* EXERCISE AIM *
Quote every one of the items below word for word.

━━━━━━━━

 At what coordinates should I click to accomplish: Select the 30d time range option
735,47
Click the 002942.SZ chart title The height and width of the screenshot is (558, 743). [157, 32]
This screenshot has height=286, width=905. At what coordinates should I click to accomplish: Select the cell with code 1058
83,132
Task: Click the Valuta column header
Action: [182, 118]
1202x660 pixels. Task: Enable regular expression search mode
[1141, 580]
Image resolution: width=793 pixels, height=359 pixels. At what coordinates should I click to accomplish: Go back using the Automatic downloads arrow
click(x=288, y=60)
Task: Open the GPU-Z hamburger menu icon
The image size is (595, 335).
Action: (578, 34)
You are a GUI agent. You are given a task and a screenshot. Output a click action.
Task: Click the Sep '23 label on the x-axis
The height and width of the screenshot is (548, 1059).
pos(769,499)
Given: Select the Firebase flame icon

━━━━━━━━

* COMPLETE RESPONSE *
 At what coordinates should I click to accomplish: Select the 30d time range option
735,47
Click the 002942.SZ chart title The height and width of the screenshot is (558, 743). [157, 32]
This screenshot has height=286, width=905. At what coordinates should I click to accomplish: Select the cell with code 1058
83,132
Task: Click the Valuta column header
Action: [182, 118]
1202x660 pixels. Task: Enable regular expression search mode
[1141, 580]
Image resolution: width=793 pixels, height=359 pixels. At what coordinates should I click to accomplish: Go back using the Automatic downloads arrow
click(x=288, y=60)
Task: Open the GPU-Z hamburger menu icon
The image size is (595, 335).
Action: (578, 34)
You are a GUI agent. You are given a task and a screenshot. Output a click action.
Task: Click the Sep '23 label on the x-axis
The height and width of the screenshot is (548, 1059).
pos(769,499)
Given: Select the Firebase flame icon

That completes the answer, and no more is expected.